Sun Mar 26 14:34:08 PST 2000

In a message dated 00-03-26 06:46:38 EST, you write:

<< Justin wrote:

What makes abortion hard is that if

>we want to say it is OK to kill fetuses, it is difficult to avoid commiting

>ourselves to principles that would appear to make it OK to kill newborn


> Should logic be the arbiter of morality, however?

As opposed to what, God?

><The threshold of

personhood has been historically determined, and it cannot be determined


Oh, history. So we should just accept whatever local consensus obtains hereabout? Now you sound like Rorty as hsi worst.

>Why should this fact be unacceptable to a philosopher? Singer

says that "a location of a being -- inside or outside the womb -- should

not make that much difference to the wrongness of killing it" (_Practical

Ethics_ 139), but he never explains _why_ it shouldn't.

Umm, because the thing has pretty much the same intrinsic properties whichever side of cervix it is on at around time of delivery.

> We have to draw a

line somewhere, so why not here? Certainly, birth is a clearer, more

visible, & more commonly accepted threshold than Singer's alternative

(non-personhood for newborns for the period of 28 days after birth).

Sure, and we can day we draw the line there for those reasons, but it does leave a nagging wowrry that if we say late term abortion is OK we are effetiverly OKing infanticide.

> BTW,

in such statements as the one quoted above, Singer reduces a woman's body

to a "location." Even though Singer is pro-choice, he never considers

abortion as a right necessary for women to gain personhood on a par with


This pushes you to the Judith Thompson line, abortion is all right even if fetuses are 100% people from the get go. Unfortunately, her argument depends on the proposition taht no one hasa right to demand the means of life from another. That is not acceptable to socialists. So, what are you gonna give up--socialism, feminism, or rights to life for babies? You see what I meam about the issue being hard?

> Marxists & feminists, however, cannot assume a perspective on

abortion that reduces women to "locations" and fails to consider the

effects of reproductive politics on gender oppression.

If late term fetuses are people, then their rights to life are more important tahn women's rights to be free of gender oppression. Otherwise a woman could kill anyone whose existence or behavior oppressed her. Suresly this houold be obvious.

> Moralizing an issue has a consequence of making it seem like a matter of

private choice & responsibility. Why not politicize it (= make it a

question of social relations)?

Why not both? Anyway, I am not interested in sating, Bad woman, you had an abortion, or Good woman, to exercised your choice. I am interestedin having the politics I support squarew ith the morally right thing to do.

> Also, based upon the logic of

your argument, it seems to me that there is no plausible justification for

making X a moral issue while leaving Y a non-moral one. However,

moralizing anything & everything is impossible; if everything is moral and

equally so, nothing really is.

Huh? I don't get it. Utilitarians _do_ moralize all actions, so it is not impossible ot empty to do so. I am not a utilitarian, but like them I think some issues don't present interesting moral questions, like whether I should eat green beans or carrots tonight. Abortion comes moralized because if you are sentirent and thinka bout it at all, all these questions arise. You can willfully avoid them, but that does not mean they will go away.

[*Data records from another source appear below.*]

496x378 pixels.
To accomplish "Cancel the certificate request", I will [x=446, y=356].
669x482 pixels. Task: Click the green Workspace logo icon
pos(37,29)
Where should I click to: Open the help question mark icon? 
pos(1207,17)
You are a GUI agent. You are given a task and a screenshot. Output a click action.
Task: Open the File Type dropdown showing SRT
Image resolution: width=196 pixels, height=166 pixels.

>No. "Free thought" protects disagreement, but I think that views are to be

>defended because we think they are true, which means that it would be an

>error to adopt a contrary view, hwoever supple and dialectical. Of course we

>don't know the true views for sure, which is part of the raeson that we never

>get rid of disagreement.

>Sometimes we do. Nowadays, no one believes in geocentrism. What's

politically important must be which disagreements should be tolerated.

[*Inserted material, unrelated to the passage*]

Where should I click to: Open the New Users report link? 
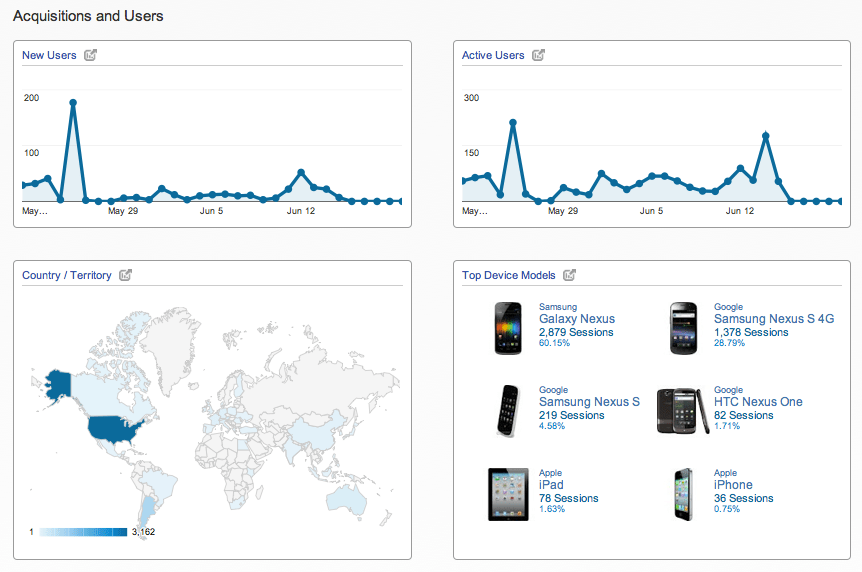49,56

No one? There are flat earthers. Hell, therea re probably millions of poor uneduacted people who are geocentrsits. iw ould not, however, want to ban the view even if there are only a few of them. Your last sentence is utterly chilling. Why not assume as the norm that ll disagreementys are to be tolerated?

> Well, there is a historical reason why in ancient Greece there was a

near-universal consensus that slavery was not wrong, while the same

consensus did not obtain in America. First of all, slavery in ancient

Greece was not the same as modern American slavery.

Some of it was worse. Your point?

> Surely you can have burning moral indignation without being committed to a

belief in the existence of transhistorical standards of justice?


Yes, but I don't see why I should go out of my way to find an excuse for saying that slavery might be right in the appropriate circumstances or a suitable point of view. That's what rejection of "transhistorical standards of justice" amounts to, okaying slavery from some point of view. Why does taht have anything to recommend it?